1‐Methyl‐4‐phenylpridinium (MPP + )‐induced functional run‐down of GABA A receptor‐mediated currents in acutely dissociated dopaminergic neurons

We have evaluated GABA A receptor function during treatment of 1‐methyl‐4‐phenylpridinium (MPP + ) using patch‐clamp perforated whole‐cell recording techniques in acutely dissociated dopaminergic (DAergic) neurons from rat substantia nigra compacta (SNc). γ‐Aminobutyric acid (GABA), glutamate or glycine induced inward currents ( I GABA , I Glu , I Gly ) at a holding potential ( V H ) of −45 mV. The I GABA was reversibly blocked by the GABA A receptor antagonist, bicuculline, suggesting that I GABA is mediated through the activation of GABA A receptors. During extracellular perfusion of MPP + (1–10 μ m ), I GABA , but neither I Glu nor I Gly , declined (termed run‐down) with repetitive agonist applications, indicating that the MPP + ‐induced I GABA run‐down occurred earlier than I Gly or I Glu under our experimental conditions. The MPP + ‐induced I GABA run‐down can be prevented by a DA transporter inhibitor, mazindol, and can be mimicked by a metabolic inhibitor, rotenone. Using conventional whole‐cell recording with different concentrations of ATP in the pipette solution, I GABA run‐down can be induced by decreasing intracellular ATP concentrations, or prevented by supplying intracellular ATP, indicating that I GABA run‐down is dependent on intracellular ATP concentrations.

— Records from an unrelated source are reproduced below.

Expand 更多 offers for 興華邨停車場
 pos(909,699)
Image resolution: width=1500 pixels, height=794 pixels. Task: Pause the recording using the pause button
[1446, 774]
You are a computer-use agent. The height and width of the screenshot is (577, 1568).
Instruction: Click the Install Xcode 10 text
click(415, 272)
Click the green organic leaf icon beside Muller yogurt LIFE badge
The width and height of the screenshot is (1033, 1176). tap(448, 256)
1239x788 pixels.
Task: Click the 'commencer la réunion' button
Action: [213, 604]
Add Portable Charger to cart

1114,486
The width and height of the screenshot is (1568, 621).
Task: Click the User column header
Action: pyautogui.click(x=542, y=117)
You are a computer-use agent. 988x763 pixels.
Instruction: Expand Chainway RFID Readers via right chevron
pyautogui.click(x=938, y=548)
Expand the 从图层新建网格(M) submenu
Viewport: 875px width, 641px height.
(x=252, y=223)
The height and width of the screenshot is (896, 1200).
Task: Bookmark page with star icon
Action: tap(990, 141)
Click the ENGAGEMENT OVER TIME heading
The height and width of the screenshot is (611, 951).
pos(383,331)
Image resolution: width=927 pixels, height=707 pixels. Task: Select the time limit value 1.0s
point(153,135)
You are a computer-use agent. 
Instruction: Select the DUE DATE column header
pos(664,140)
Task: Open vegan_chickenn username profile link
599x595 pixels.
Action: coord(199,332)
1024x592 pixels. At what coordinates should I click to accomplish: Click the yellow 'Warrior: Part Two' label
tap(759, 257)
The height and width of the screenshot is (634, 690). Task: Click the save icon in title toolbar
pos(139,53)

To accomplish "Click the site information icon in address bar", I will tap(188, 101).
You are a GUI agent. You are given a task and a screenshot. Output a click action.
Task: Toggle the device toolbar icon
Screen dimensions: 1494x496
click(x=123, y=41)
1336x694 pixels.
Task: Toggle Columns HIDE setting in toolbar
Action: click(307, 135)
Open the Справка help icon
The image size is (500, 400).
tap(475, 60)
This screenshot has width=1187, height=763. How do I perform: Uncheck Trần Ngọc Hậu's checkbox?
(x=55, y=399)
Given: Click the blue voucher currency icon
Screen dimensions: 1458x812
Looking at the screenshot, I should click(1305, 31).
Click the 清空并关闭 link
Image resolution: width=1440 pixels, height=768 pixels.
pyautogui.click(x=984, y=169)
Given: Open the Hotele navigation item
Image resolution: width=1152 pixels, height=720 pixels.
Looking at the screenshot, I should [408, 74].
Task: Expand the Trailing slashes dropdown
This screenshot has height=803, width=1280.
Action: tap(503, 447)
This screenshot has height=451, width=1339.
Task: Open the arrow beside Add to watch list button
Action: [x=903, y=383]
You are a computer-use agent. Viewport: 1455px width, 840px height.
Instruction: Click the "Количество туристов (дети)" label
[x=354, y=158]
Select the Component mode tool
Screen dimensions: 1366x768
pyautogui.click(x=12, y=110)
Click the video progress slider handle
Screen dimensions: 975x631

A GABA A receptor positive modulator, pentobarbital (PB), potentiated the declined I GABA and eliminated I GABA run‐down. Corresponding to these patch‐clamp data, tyrosine hydroxylase (TH) immunohistochemical staining showed that TH‐positive cell loss was protected by PB during MPP + perfusion. It is concluded that extracellular perfusion of MPP + induces a functional run‐down of GABA A receptors, which may cause an imbalance of excitation and inhibition of DAergic neurons.